Rifiuti a inceneritore Parma, si riapre lo scontro con Reggio

Il Comune: da lì ne arrivano troppi, rischio sforamento limite impianto

REGGIO EMILIA – Nell’inceneritore di Parma si rischia di sforare il limite delle 130.000 tonnellate all’anno di rifiuti da smaltire, a causa degli eccessivi quantitativi di residui in arrivo da Reggio Emilia. La denuncia arriva dal Comune di Parma che, in una delibera di giunta approvata ieri, sollecita un intervento della Regione per rimediare alla situazione.

L’atto comunica in particolare che secondo i dati in possesso dell’amministrazione, al 30 aprile 2017 sono gia’ state conferite nell’inceneritore circa 64.000 tonnellate di spazzatura, di cui poco piu’ di 56.000 destinate all’incenerimento. “A progressione quantitativa costante – continua la delibera – e’ molto probabile il superamento dei quantitativi previsti per l’anno 2017”.

Scendendo nel dettaglio, 31 mila tonnellate di rifiuti arrivano dalla provincia di Reggio Emilia e 15.200 tonnellate dal territorio di Parma: “La tendenza in essere evidenzia, come nel 2016, un incremento nella produzione di rifiuti da parte di Reggio Emilia e una riduzione da parte di Parma rispetto alle previsioni del Prgr (Piano regionale gestione rifiuti)”.

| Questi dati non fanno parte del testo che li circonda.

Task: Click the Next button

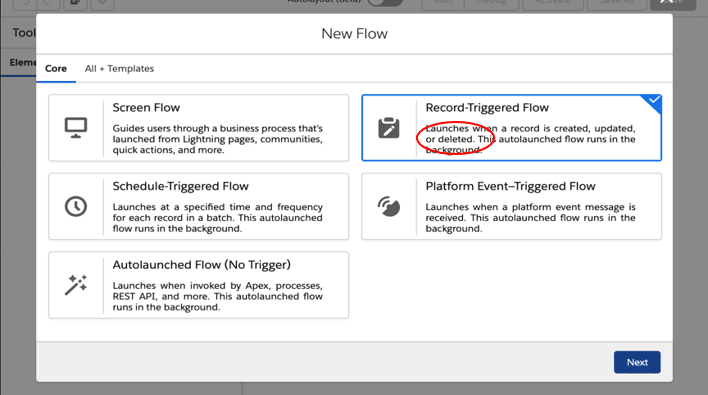Action: pos(637,362)
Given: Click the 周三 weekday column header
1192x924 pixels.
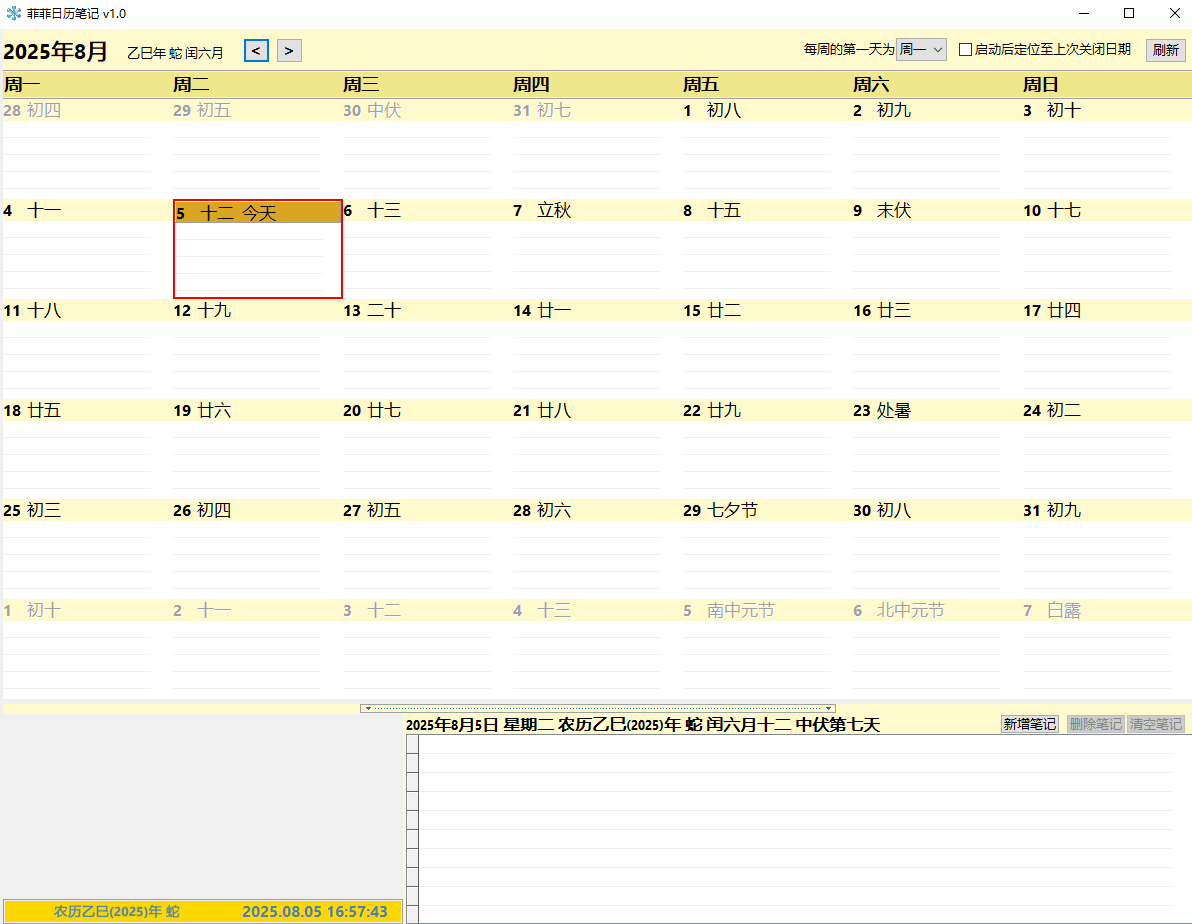Looking at the screenshot, I should [361, 85].
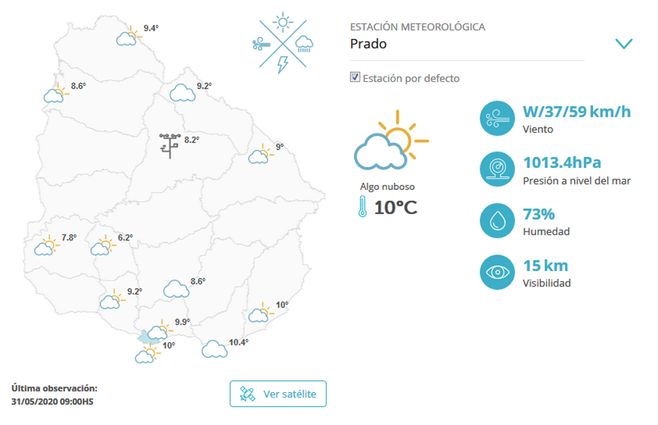Click the large Algo nuboso weather icon
658x425 pixels.
point(390,147)
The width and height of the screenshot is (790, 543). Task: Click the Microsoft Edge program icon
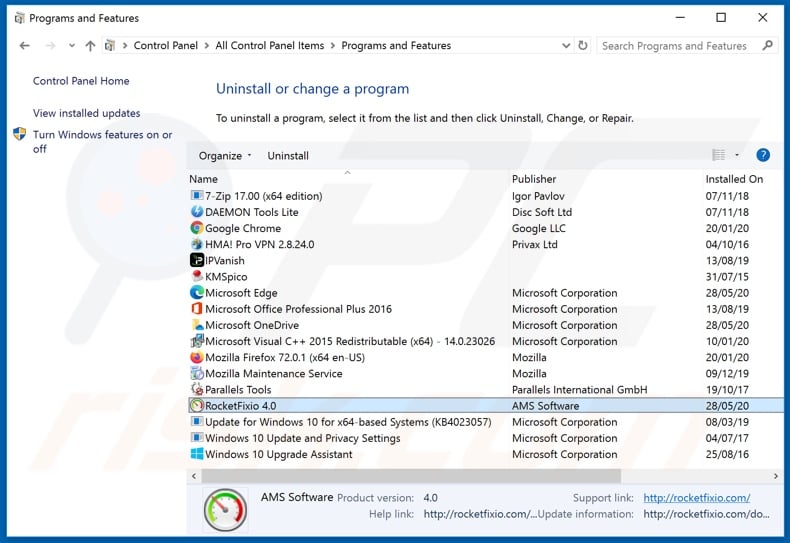(x=197, y=293)
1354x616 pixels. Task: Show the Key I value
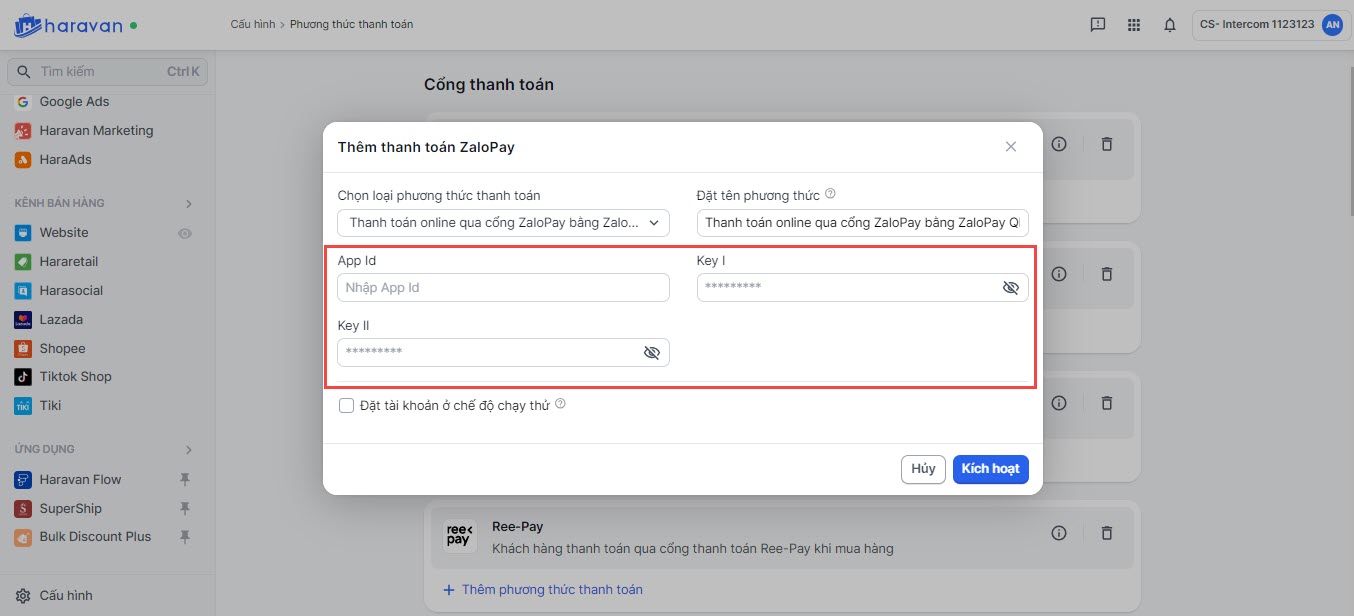(x=1010, y=288)
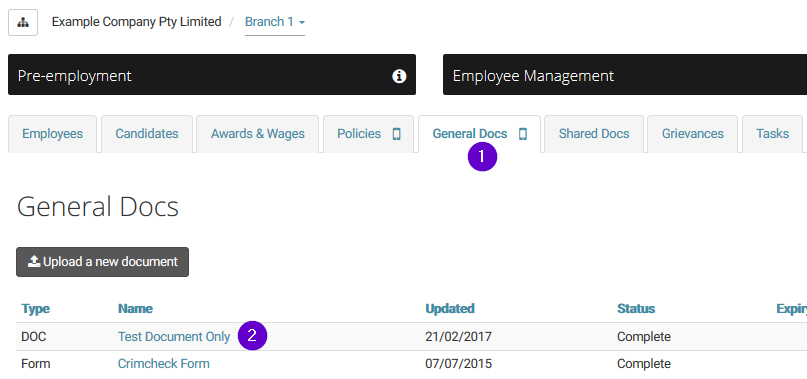
Task: Switch to the Tasks tab
Action: point(772,134)
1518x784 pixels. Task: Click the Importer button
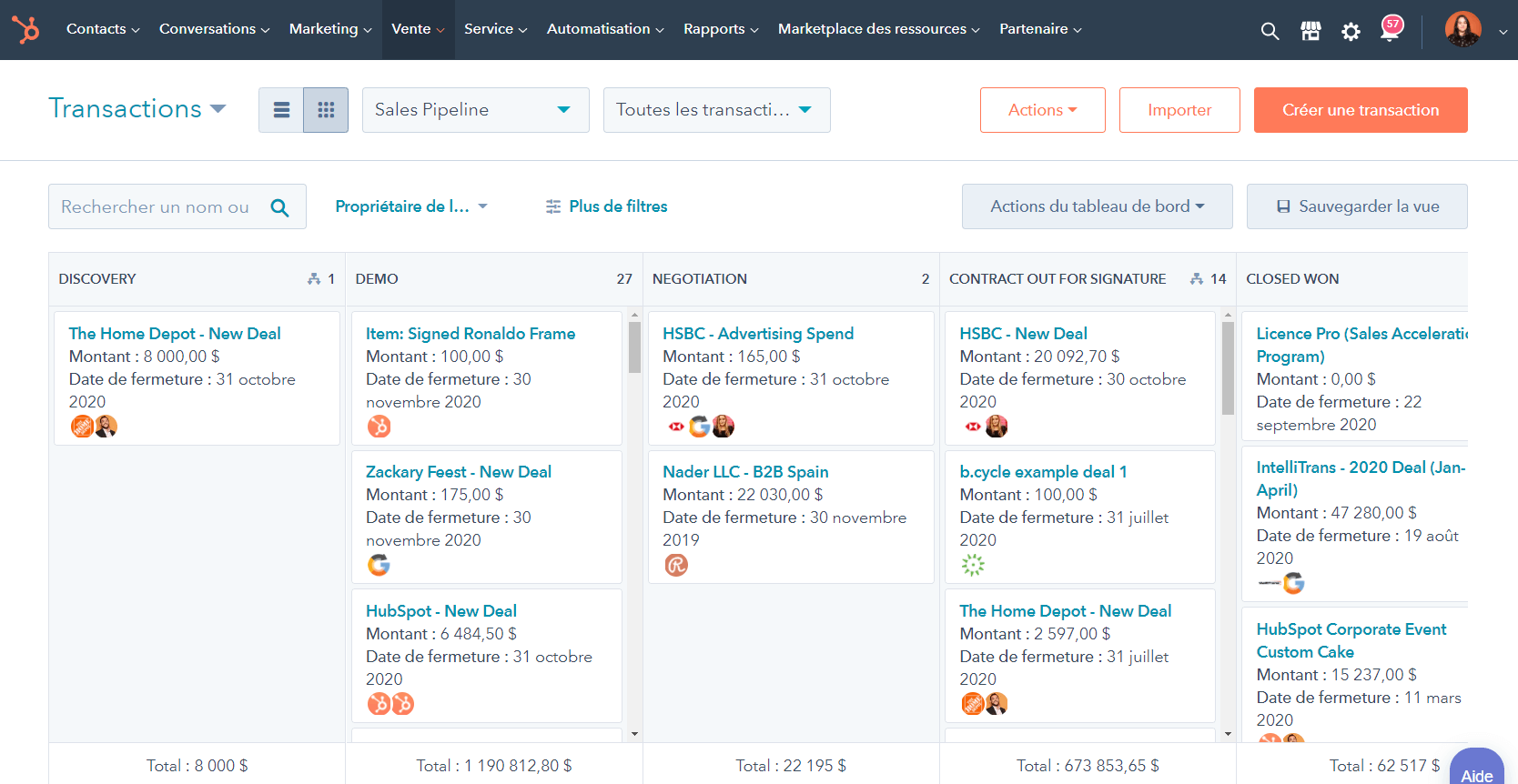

Considerato pero’ che in base al piano regionale il limite di conferimento e’ fissato per la provincia di Parma in 71.000 tonnellate all’anno di rifiuti indifferenziati e per quella di Reggio in 75.000, il Comune chiede all’organismo regionale competente di attivare “gli opportuni interventi di contenimento della produzione dei rifiuti sulle province interessate”.